The man who will be Virginia's new expert on public transportation says he wants to do something about the state's love affair with the automobile.

"Either I'm going to help bring Virginia into a new era or I'm going to expend a lot of wind trying Edward W. Pigman said yesterday after he was named head of the newly established Public Transportation Division in the State Department of Highways and Transportation.

"People have been too automobile-oriented to make the necessary commitment to public transportation," Pigman said. "Because nothing has been done, there are no tracks to follow."

Virginia Highway Commissioner Harold King, who announced the appointent, said Pigman would begin his duties Oct. 16. The division, which was created by the General Assembly earlier this year, will have a staff of 15 and a budget of more than $250,000.

Pigman, whose division will adminster $45 million in state and federal money that goes to the state's 12 mass-transit systems, said he hopes to encourage more people to use public transportation instead of automobiles. He said his division probably would stress improving the current mass-transit systems and not try to develop new ones.

With 52,000 miles of roads to administer, Virginia has the third largest state highway department in the nation in terms of mileage.

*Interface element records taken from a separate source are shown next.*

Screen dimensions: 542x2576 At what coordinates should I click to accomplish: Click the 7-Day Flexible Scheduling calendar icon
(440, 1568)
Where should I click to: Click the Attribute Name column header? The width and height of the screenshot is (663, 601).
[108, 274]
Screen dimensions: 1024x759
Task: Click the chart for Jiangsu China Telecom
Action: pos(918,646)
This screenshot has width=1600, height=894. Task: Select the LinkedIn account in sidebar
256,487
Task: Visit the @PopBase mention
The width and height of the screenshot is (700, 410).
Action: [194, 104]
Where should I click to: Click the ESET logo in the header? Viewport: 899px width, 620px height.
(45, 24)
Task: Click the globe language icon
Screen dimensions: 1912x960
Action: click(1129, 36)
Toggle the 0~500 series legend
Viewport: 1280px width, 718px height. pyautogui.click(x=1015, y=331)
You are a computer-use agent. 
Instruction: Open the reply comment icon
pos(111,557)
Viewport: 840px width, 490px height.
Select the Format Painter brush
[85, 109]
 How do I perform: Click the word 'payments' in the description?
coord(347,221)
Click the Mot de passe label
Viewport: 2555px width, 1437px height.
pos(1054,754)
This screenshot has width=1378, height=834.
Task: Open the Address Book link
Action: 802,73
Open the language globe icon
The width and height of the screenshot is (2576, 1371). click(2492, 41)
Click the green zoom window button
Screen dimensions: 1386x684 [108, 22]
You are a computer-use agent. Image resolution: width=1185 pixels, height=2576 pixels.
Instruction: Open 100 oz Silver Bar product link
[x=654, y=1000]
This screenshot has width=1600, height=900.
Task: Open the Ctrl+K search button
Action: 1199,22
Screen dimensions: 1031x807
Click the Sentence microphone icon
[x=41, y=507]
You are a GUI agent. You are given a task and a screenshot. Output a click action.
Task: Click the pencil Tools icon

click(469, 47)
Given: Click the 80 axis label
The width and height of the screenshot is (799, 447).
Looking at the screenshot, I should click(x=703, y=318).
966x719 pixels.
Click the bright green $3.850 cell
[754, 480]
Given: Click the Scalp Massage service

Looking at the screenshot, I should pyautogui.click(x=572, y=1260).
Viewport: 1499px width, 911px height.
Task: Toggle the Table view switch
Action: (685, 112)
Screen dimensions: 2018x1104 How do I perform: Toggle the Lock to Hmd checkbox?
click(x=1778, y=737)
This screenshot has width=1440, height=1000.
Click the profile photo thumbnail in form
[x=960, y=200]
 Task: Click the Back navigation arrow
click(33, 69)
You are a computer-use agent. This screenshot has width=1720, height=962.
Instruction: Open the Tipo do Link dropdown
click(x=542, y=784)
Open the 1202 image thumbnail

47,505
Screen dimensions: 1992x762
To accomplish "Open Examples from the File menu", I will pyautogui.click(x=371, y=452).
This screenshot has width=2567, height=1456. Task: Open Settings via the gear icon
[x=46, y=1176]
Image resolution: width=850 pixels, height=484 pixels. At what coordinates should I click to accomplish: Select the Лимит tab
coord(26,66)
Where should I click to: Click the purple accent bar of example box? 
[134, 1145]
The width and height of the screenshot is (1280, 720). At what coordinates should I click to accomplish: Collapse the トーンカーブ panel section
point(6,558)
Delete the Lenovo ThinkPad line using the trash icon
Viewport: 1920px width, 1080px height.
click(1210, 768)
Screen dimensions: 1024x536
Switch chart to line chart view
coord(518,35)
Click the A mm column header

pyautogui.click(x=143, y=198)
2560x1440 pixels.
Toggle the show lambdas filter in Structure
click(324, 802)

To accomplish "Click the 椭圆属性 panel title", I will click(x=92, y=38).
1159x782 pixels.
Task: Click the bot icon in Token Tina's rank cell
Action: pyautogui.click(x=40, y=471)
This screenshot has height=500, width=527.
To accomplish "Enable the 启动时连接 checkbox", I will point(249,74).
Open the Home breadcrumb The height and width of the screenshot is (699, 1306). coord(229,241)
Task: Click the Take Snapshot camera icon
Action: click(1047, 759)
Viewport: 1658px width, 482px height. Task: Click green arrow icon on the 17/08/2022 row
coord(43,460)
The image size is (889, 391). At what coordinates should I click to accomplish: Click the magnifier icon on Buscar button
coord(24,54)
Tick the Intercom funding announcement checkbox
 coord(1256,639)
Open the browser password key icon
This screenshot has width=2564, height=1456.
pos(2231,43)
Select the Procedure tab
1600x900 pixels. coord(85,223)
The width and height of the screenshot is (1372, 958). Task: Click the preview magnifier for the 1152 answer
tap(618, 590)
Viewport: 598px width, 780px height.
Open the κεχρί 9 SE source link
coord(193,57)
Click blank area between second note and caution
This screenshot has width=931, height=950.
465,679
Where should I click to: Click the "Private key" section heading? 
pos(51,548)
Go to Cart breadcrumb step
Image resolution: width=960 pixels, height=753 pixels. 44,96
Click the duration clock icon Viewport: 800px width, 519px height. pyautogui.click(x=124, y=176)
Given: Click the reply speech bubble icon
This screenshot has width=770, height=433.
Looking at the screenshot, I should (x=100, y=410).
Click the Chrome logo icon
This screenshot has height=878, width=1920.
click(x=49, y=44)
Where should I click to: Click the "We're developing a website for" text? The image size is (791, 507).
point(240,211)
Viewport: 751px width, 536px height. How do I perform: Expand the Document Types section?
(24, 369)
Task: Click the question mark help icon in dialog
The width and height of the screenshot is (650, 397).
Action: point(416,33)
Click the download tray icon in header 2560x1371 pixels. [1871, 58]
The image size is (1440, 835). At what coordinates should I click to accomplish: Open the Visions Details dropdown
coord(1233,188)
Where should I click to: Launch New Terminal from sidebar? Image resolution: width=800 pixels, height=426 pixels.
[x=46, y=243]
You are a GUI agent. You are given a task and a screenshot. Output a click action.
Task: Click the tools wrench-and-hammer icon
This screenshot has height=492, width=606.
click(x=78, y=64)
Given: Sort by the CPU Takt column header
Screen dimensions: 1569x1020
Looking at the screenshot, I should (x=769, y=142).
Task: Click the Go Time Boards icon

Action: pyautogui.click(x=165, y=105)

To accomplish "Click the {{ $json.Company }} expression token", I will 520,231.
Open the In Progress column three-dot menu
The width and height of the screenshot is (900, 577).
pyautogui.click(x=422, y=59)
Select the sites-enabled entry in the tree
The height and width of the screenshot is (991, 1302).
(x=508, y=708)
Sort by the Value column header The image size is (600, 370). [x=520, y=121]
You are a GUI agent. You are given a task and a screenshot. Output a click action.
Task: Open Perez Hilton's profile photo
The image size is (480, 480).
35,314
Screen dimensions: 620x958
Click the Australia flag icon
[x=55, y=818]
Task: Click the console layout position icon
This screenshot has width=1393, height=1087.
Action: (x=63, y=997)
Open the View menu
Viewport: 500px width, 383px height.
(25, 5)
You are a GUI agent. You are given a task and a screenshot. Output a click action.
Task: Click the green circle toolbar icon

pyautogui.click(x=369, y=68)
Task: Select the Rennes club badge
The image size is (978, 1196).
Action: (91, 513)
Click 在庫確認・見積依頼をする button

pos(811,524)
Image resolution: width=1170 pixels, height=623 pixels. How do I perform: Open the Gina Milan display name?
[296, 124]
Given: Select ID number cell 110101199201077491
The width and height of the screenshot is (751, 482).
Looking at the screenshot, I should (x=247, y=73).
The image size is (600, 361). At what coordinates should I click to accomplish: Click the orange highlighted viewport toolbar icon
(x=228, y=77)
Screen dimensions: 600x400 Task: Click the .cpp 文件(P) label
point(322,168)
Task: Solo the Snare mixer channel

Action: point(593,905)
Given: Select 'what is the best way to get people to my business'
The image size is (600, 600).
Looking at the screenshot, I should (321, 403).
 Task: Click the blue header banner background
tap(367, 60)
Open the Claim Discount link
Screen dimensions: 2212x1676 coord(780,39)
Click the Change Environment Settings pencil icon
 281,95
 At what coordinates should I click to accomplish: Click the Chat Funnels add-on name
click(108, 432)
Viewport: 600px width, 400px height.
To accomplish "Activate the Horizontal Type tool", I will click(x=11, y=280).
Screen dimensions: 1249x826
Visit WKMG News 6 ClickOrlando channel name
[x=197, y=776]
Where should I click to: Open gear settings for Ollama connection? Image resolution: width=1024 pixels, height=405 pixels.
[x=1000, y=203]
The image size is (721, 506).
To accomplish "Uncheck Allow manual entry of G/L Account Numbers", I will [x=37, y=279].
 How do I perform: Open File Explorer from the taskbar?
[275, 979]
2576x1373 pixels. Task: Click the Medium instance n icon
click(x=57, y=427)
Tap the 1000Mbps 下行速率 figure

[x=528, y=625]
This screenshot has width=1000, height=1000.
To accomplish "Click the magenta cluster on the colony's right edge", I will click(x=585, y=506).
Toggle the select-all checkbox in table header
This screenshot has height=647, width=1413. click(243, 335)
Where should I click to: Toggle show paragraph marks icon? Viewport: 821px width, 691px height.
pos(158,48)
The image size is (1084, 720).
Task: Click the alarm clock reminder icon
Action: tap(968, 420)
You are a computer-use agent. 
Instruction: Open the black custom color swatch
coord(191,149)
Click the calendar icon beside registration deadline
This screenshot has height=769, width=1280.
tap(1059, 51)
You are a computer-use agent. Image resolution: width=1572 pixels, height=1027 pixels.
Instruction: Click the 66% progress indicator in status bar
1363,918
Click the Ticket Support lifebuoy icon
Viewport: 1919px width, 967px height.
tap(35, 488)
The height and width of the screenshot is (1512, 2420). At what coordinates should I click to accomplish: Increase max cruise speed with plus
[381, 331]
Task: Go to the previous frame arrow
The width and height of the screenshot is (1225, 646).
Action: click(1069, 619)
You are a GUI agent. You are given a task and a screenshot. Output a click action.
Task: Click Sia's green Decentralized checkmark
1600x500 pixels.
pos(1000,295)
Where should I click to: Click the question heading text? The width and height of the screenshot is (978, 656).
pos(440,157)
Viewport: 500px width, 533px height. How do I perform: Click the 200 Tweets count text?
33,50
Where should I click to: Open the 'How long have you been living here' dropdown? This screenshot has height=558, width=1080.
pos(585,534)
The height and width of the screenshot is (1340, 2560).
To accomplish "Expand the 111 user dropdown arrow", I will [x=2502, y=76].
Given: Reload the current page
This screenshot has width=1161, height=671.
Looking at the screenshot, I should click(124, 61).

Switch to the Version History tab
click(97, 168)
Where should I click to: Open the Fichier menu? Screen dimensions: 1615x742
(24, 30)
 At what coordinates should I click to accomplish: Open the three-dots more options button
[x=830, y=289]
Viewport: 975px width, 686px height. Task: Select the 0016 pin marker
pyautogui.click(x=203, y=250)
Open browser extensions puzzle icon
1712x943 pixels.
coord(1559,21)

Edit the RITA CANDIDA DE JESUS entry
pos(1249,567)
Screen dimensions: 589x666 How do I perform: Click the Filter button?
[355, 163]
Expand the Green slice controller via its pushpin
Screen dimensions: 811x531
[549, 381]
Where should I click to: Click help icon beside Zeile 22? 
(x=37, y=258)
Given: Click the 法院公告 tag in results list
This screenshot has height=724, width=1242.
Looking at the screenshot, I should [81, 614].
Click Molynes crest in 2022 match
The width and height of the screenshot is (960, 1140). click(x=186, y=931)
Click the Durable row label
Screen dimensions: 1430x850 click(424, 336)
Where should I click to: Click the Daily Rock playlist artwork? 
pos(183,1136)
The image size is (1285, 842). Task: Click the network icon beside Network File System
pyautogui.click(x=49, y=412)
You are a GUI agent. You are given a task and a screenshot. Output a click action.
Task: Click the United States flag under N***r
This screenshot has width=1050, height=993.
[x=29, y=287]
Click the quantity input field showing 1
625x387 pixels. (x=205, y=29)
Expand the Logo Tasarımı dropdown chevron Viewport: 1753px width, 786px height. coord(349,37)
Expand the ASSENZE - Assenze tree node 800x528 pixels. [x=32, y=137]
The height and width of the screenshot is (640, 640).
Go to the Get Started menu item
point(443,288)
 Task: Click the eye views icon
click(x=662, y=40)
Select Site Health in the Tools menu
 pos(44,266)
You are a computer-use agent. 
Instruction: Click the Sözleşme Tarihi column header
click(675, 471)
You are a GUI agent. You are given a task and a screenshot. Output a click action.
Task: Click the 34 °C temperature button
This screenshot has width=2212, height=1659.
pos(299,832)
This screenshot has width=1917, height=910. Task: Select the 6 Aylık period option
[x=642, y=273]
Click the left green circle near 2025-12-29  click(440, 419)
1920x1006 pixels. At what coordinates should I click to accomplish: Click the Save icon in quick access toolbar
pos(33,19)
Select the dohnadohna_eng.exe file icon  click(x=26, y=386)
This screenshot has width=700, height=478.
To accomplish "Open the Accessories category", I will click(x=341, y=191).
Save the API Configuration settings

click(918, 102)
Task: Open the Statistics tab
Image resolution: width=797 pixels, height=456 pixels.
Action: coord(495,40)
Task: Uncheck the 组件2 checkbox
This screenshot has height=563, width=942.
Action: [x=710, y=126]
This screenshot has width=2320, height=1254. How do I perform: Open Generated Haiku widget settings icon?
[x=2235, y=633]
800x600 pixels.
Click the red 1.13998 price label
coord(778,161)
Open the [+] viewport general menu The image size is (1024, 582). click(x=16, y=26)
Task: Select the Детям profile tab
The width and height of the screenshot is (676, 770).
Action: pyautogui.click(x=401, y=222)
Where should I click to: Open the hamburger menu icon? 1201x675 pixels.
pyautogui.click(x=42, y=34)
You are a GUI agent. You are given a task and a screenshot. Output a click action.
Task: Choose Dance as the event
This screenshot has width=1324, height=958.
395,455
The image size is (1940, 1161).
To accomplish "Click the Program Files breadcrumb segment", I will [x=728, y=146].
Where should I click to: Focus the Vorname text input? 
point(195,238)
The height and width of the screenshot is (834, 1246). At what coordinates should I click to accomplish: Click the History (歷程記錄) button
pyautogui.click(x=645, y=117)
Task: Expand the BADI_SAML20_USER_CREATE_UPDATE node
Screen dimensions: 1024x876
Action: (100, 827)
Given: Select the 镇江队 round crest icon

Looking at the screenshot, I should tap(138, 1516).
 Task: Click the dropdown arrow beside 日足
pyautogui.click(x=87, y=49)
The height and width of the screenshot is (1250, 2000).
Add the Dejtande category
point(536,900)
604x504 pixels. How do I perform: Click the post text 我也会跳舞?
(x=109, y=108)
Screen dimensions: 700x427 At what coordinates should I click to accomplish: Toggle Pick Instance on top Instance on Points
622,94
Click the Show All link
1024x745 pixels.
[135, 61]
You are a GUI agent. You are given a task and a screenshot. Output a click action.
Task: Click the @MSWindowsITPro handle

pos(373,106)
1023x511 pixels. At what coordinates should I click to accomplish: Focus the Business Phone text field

It is considered a strong highway state, where mass public transportation has taken a back seat to private automobiles.

Pigman, who comes to Virginia from the Illinois Division of Public Transportation, acknowledged this, but said he thought it offered an opportunity.

Pigman praised his new boss, King, hose background lies largely in highways.

"I'm personally pleased that he used public transportation to get to work each day," he said of King, who takes a bus every morning to the Department of Highways and Transportation office in Richmond.

Pigman, 34, has degrees from the University of Georgia and a PhD from the University of Illinois. Before joining the Division of Public Transportatioin there, he was a mass transit consultant in Chicago, which has one of the most extensive public transit systems in the country.

A legislative study commission had recommended that the legislature created a separate department of public transportation, but the legislation made it division within the Department of Highways and Transportation.

Pigman's new job has a salary range from $23,500 to $30,000.